**WHAT THE TASK ASKS**:
Only lines containing the word "tweet" belong in the answer; copy each one from the records.

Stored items
= = = =
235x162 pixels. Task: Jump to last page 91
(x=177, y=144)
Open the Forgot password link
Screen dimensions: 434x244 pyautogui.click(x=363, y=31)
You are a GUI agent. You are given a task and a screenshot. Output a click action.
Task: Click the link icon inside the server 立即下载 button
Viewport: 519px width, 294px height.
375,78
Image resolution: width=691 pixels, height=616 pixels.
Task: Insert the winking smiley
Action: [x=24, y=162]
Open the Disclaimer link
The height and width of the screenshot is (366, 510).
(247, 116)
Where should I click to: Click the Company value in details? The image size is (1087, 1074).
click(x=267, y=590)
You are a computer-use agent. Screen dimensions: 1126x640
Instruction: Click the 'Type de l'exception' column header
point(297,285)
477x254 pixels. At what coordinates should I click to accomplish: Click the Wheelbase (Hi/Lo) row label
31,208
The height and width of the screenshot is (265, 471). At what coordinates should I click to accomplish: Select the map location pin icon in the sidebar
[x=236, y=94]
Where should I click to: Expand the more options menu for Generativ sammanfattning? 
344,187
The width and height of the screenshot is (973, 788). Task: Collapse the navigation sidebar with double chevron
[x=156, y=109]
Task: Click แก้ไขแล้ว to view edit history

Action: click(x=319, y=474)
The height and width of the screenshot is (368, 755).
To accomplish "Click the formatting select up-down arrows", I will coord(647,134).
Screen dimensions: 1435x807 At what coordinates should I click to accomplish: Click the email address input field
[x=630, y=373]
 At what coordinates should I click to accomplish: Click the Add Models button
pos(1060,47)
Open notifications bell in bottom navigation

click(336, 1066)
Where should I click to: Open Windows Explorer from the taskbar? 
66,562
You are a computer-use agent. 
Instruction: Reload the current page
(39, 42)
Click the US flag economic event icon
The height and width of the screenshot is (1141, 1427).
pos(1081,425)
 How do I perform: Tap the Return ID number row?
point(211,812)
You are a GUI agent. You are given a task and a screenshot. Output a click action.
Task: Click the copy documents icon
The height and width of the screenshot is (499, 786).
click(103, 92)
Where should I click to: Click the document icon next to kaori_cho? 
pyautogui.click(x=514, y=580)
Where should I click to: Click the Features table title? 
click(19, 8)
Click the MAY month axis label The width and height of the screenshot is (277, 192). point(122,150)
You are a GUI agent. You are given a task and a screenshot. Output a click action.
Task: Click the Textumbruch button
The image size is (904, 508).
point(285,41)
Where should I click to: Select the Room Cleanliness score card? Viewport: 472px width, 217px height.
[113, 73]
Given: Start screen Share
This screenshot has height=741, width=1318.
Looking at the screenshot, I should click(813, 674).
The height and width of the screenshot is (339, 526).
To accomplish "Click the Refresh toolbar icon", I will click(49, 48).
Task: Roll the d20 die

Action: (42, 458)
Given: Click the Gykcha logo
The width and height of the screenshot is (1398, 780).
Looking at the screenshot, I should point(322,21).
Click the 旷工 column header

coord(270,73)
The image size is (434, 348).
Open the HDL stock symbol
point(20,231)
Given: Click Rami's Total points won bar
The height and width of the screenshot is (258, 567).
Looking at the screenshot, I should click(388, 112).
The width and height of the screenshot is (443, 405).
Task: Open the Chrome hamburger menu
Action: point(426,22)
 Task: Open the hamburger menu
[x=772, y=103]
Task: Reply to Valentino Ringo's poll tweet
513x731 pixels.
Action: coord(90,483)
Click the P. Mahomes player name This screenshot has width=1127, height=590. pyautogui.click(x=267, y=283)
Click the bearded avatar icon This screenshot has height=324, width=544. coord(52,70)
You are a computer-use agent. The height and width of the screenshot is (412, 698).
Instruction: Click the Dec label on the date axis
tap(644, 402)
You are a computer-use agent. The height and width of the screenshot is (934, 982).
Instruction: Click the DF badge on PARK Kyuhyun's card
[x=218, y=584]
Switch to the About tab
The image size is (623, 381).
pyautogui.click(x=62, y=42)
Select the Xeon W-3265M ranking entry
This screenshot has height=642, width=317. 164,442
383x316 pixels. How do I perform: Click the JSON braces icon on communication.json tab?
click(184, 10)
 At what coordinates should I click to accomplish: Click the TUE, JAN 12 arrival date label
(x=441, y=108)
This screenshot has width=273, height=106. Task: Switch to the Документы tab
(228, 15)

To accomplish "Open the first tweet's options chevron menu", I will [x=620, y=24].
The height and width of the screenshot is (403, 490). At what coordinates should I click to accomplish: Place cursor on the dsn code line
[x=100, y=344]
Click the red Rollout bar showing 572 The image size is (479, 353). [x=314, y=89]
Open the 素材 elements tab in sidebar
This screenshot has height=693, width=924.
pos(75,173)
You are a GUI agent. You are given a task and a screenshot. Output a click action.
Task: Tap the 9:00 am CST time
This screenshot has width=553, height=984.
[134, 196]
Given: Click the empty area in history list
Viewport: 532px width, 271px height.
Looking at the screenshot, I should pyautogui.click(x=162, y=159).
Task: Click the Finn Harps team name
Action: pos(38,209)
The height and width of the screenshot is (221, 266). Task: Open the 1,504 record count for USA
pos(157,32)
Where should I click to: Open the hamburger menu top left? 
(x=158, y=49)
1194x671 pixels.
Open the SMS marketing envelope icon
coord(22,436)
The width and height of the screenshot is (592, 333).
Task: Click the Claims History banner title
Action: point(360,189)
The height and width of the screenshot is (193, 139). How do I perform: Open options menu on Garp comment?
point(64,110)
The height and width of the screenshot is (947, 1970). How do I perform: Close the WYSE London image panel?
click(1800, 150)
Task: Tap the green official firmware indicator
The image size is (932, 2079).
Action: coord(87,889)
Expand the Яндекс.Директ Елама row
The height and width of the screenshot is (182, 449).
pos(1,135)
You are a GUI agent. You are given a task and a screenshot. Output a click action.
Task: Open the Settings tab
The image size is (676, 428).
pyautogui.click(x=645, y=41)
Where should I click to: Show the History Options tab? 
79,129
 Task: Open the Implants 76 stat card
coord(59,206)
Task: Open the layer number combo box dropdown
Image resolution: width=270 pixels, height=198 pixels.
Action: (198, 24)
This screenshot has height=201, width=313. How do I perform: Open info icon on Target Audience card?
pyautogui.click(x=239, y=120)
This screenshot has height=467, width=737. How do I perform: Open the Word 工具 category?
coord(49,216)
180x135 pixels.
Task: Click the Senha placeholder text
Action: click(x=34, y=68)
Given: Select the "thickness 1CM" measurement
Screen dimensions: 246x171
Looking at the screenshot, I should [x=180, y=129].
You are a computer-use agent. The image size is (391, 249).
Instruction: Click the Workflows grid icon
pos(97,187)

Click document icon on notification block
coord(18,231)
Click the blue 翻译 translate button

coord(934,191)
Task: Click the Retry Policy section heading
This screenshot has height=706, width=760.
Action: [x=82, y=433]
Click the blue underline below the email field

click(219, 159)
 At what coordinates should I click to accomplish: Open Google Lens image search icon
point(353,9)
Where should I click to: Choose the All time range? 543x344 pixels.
= = = =
**EXERCISE OUTPUT**:
Task: Reply to Valentino Ringo's poll tweet
To accomplish "Open the first tweet's options chevron menu", I will [x=620, y=24].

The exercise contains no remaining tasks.